But those differences are long forgotten, and the remembrance that survives is of a keen and ardent intelligence that communicated its own warmth of purpose to all who served under his banner.
Very different in type was Mr. Harwood, the editor of the Saturday Review. On the quiet evenings that I sometimes passed at his house in Regent’s Park, when he would spend most of the time after dinner in playing on his violoncello, it seemed hardly possible to realise that he was the capable conductor of what was even then a mighty organ of public opinion.
I suppose that hardly any British journal has ever boasted among its contributors so many eminent men in so many varied ways of life as one could see gathered at the great annual dinner of the Review in the “Trafalgar” at Greenwich, presided over by Mr. Beresford Hope.
Mr. Harwood had succeeded Mr. Cook, and had inherited many of the traditions of the great founder of the Review. His editorial office at the time I joined him was situated in The Albany, where he was assisted as sub-editor by my old friend, Mr. Walter Herries Pollock, who afterwards succeeded to the editorial chair.

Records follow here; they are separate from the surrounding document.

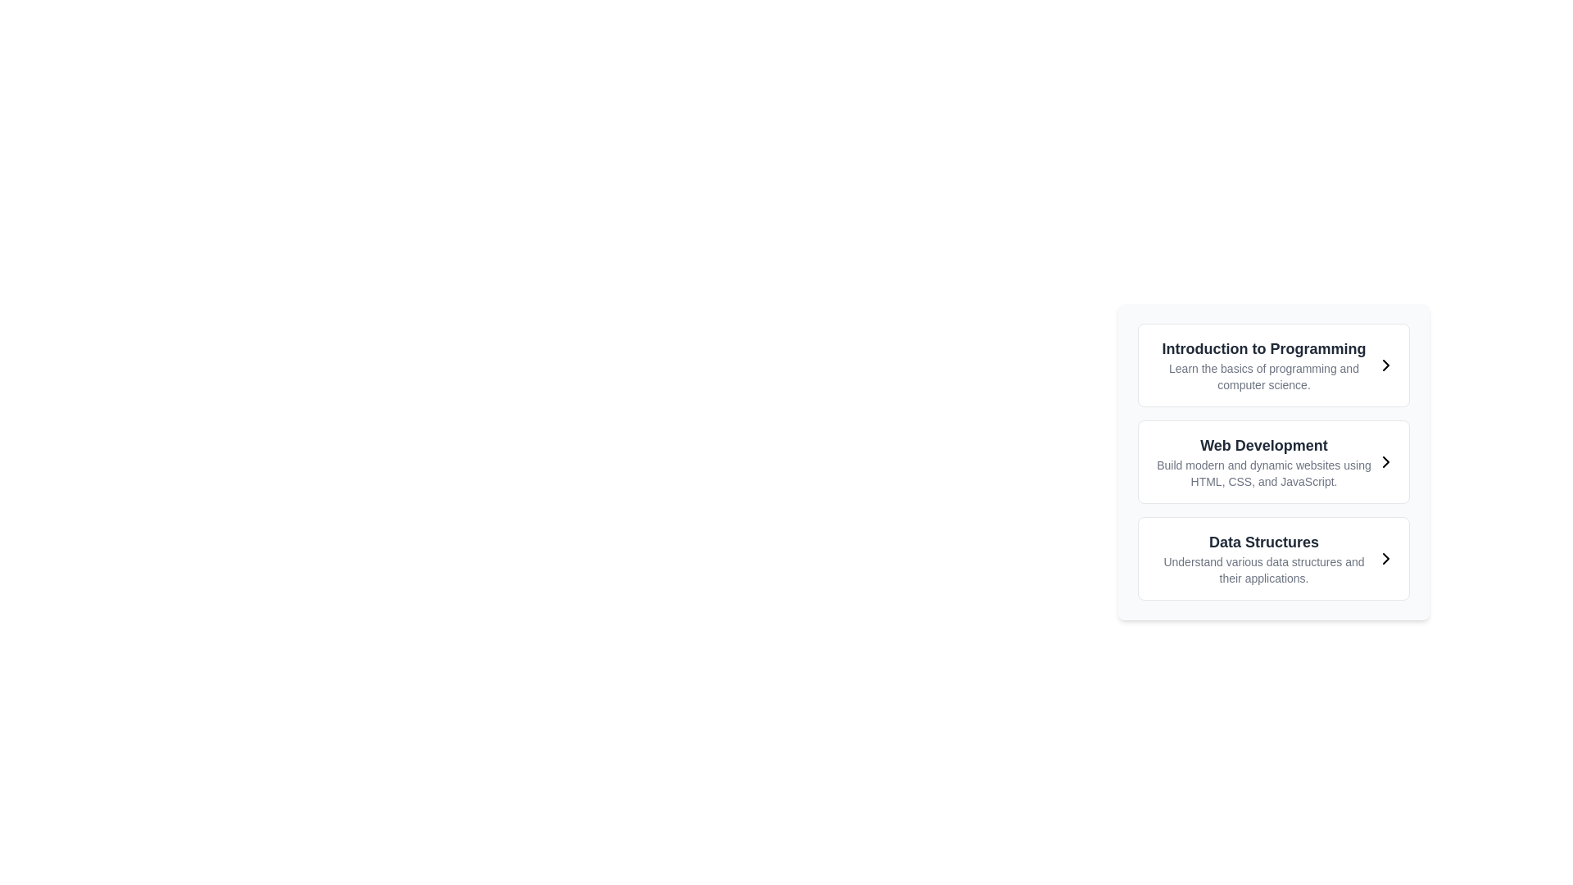  What do you see at coordinates (1385, 365) in the screenshot?
I see `the navigation icon located at the right edge of the 'Introduction to Programming' card` at bounding box center [1385, 365].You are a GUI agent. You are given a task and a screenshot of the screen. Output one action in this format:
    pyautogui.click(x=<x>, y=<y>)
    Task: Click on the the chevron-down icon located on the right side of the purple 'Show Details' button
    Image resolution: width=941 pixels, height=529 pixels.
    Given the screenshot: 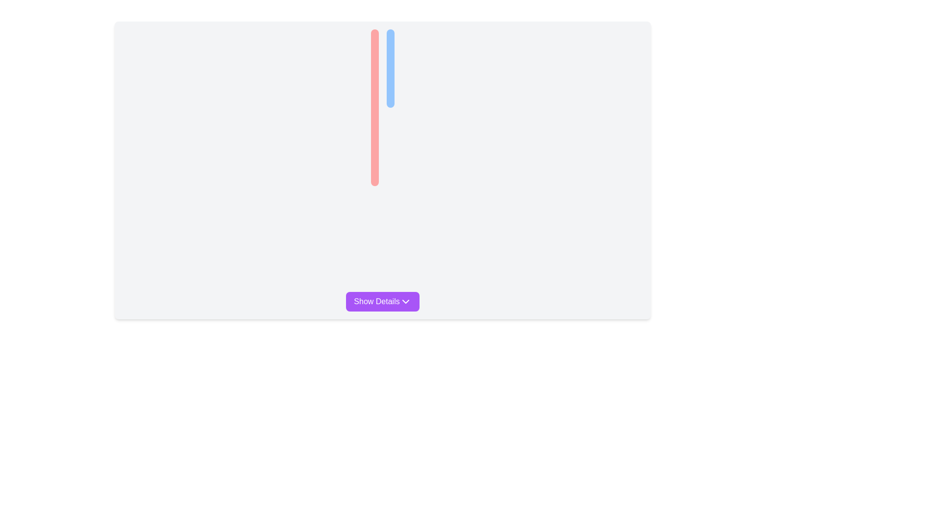 What is the action you would take?
    pyautogui.click(x=405, y=301)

I did little of the more serious work upon the paper, my duties, as a rule, being confined to those middle articles, as they were called, which formed at that time one of its salient features. I suppose the aptitude for finding and treating such lighter subjects was not too common; at any rate, I know that my contributions of that sort always met with a generous welcome, and Mr. Harwood himself, despite his grave exterior, was sometimes singularly happy in the choice of subjects for fit treatment in this lighter vein.
A young man who has gained an entry into the journalistic world can sometimes get through a prodigious amount of work, and at the time I am speaking of it often happened that within the week, besides my morning duties upon the Globe, I would furnish one, and sometimes two, articles to the Saturday Review, an article to the Examiner, another to the World, and, in addition, three or four columns of art criticism to the Pall Mall Gazette, apart from regular work in the same department for the Manchester Guardian, and occasional articles in other daily or weekly journals.
Mr. Edmund Yates, the founder and editor of the World, had given me a generous welcome from the first, and I recall an incident in connection with a series of articles I had done for him which at the time filled me with no little pride. In this series I had dealt week by week with the more important organs of the British press, and I was fortunate enough to win for these papers a considerable amount of attention. But, for the time, Edmund Yates had carefully withheld the secret of their authorship, and one day when I was visiting my old master at Bruce Castle School the subject came into our conversation, and he told me that the report was about that they were written by a prominent leader-writer of the Times.
At this my pride could no longer contain itself, and his incredulity and astonishment when I announced myself as the author gave me a moment of the keenest pleasure.
Yates had many enemies in those days, and the new features which he had introduced into English journalism were in many quarters profoundly resented. But he was generous and warm-hearted to his friends, and beneath those lighter gifts which made for immediate success he possessed a deep, sincere love of literature. It was at his house that I first met the late Mr. Archibald Forbes, a man of rare force and grit, and possessed, as a writer, of a style of trenchant sincerity and power that in my opinion placed him easily at the head of that great race of special war-correspondents which may be said to have been founded by the late Sir William Russell. None of them all, however, could equal Sir William in social grace and readiness of wit. His store of anecdotes garnered from a rich experience of many men and many lands seemed ever inexhaustible and ever new.
Forbes was of a widely different type. His experience had been won in a harder school, but his rapid and vivid powers of expression, his ability to set forth in picturesque presentment events which had only just happened, were, I think, altogether unrivalled. When it is remembered that many of these descriptions were sent rushing over the wires at the close of a day when other men of less energy would have been exhausted after many hours spent in the saddle, and when it is observed with what potent directness of narrative, often rising to real greatness of style, the story he had to tell was presented to his readers, it will be conceded, I think, that he had no equal in the particular branch of journalistic literature to which he had devoted himself.